Reviews

Goldfrapp
Silver Eye

(Mute)

4/10

Alison Goldfrapp and Will Gregory’s career has followed a strange kind of arc. Since ‘Felt Mountain’ wowed critics and confused mainstream listeners back in 2000, they have meandered along a road less travelled and ticked off ambient, trip hop, synthpop and glam rock to wildly varying degrees of success. No one seems to know what to do with them or how to categorise them, and they rightly seem perfectly happy, getting on with their business without grumbling.

Indeed, it seems an unlikely and somewhat impressive success story that the duo are now entering their nineteenth year together despite the fact that no one has ever met an actual Goldfrapp fan. After the folk-tinged electronics (I’m not using the word ‘folktronica’) of 2014’s ‘Tales Of Us’, ‘Silver Eye’ returns to the more familiar territory of the dancefloor, injecting a bit more muscle with four-to-the-floor drum machines and big, fat synth lines. Think Factory Floor without the bite or, even better, try to imagine Daniel Avery falling on hard monetary – and artistic – times and having to produce Kylie to get by.
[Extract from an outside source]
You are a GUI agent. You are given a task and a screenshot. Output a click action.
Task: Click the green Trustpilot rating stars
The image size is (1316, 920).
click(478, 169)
This isn’t a terrible album, it’s just so far below average as to make it entirely irrelevant. No doubt it’s being passed around advertising agency desks as I type, and no doubt it will help shift some perfume, or hatchbacks, or sports watches, or shower gel. That Goldfrapp have so cooly played their own game for so long, though, makes their actual output all the more disappointing.